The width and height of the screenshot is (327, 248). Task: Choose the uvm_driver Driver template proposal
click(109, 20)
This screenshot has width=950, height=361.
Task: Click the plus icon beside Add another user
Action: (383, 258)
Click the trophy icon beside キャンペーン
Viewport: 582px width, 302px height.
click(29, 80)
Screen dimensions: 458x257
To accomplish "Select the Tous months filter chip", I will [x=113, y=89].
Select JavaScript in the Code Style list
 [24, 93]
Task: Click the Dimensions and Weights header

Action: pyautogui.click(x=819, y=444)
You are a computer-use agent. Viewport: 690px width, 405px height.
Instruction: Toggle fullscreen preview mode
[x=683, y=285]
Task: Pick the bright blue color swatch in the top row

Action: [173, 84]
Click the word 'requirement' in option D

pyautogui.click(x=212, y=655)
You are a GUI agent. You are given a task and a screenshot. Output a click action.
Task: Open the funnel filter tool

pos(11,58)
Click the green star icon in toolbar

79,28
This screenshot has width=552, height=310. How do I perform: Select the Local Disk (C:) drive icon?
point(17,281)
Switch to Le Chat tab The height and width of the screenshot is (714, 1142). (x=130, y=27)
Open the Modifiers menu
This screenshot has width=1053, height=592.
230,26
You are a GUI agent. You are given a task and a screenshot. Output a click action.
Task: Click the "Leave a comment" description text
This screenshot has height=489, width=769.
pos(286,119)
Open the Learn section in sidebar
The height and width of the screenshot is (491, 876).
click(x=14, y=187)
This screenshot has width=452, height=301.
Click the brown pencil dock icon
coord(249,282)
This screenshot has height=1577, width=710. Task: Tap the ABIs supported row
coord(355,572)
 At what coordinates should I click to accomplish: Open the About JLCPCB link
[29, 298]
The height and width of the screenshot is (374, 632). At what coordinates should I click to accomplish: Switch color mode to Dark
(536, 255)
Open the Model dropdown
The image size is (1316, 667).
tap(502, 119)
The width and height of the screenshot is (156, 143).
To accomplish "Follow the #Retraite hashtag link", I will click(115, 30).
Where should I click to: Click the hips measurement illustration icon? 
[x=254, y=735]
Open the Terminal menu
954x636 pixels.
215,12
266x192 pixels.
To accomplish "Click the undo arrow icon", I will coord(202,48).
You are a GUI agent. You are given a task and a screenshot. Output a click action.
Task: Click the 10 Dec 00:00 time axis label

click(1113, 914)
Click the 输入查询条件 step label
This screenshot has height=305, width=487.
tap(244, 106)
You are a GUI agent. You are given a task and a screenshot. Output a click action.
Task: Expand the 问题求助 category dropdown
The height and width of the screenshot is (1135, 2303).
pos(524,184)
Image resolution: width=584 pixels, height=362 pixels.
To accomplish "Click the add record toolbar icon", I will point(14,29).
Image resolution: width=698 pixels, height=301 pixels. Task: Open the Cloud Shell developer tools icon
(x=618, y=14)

## Goal of the exercise
Copy out every item above again, changing each "GUI agent" to "interface assistant" and leaving everything else as it is.

## Finished task
The width and height of the screenshot is (327, 248). Task: Choose the uvm_driver Driver template proposal
click(109, 20)
This screenshot has width=950, height=361.
Task: Click the plus icon beside Add another user
Action: (383, 258)
Click the trophy icon beside キャンペーン
Viewport: 582px width, 302px height.
click(29, 80)
Screen dimensions: 458x257
To accomplish "Select the Tous months filter chip", I will [x=113, y=89].
Select JavaScript in the Code Style list
 [24, 93]
Task: Click the Dimensions and Weights header

Action: pyautogui.click(x=819, y=444)
You are a computer-use agent. Viewport: 690px width, 405px height.
Instruction: Toggle fullscreen preview mode
[x=683, y=285]
Task: Pick the bright blue color swatch in the top row

Action: [173, 84]
Click the word 'requirement' in option D

pyautogui.click(x=212, y=655)
You are a interface assistant. You are given a task and a screenshot. Output a click action.
Task: Open the funnel filter tool

pos(11,58)
Click the green star icon in toolbar

79,28
This screenshot has width=552, height=310. How do I perform: Select the Local Disk (C:) drive icon?
point(17,281)
Switch to Le Chat tab The height and width of the screenshot is (714, 1142). (x=130, y=27)
Open the Modifiers menu
This screenshot has width=1053, height=592.
230,26
You are a interface assistant. You are given a task and a screenshot. Output a click action.
Task: Click the "Leave a comment" description text
This screenshot has height=489, width=769.
pos(286,119)
Open the Learn section in sidebar
The height and width of the screenshot is (491, 876).
click(x=14, y=187)
This screenshot has width=452, height=301.
Click the brown pencil dock icon
coord(249,282)
This screenshot has height=1577, width=710. Task: Tap the ABIs supported row
coord(355,572)
 At what coordinates should I click to accomplish: Open the About JLCPCB link
[29, 298]
The height and width of the screenshot is (374, 632). At what coordinates should I click to accomplish: Switch color mode to Dark
(536, 255)
Open the Model dropdown
The image size is (1316, 667).
tap(502, 119)
The width and height of the screenshot is (156, 143).
To accomplish "Follow the #Retraite hashtag link", I will click(115, 30).
Where should I click to: Click the hips measurement illustration icon? 
[x=254, y=735]
Open the Terminal menu
954x636 pixels.
215,12
266x192 pixels.
To accomplish "Click the undo arrow icon", I will coord(202,48).
You are a interface assistant. You are given a task and a screenshot. Output a click action.
Task: Click the 10 Dec 00:00 time axis label

click(1113, 914)
Click the 输入查询条件 step label
This screenshot has height=305, width=487.
tap(244, 106)
You are a interface assistant. You are given a task and a screenshot. Output a click action.
Task: Expand the 问题求助 category dropdown
The height and width of the screenshot is (1135, 2303).
pos(524,184)
Image resolution: width=584 pixels, height=362 pixels.
To accomplish "Click the add record toolbar icon", I will point(14,29).
Image resolution: width=698 pixels, height=301 pixels. Task: Open the Cloud Shell developer tools icon
(x=618, y=14)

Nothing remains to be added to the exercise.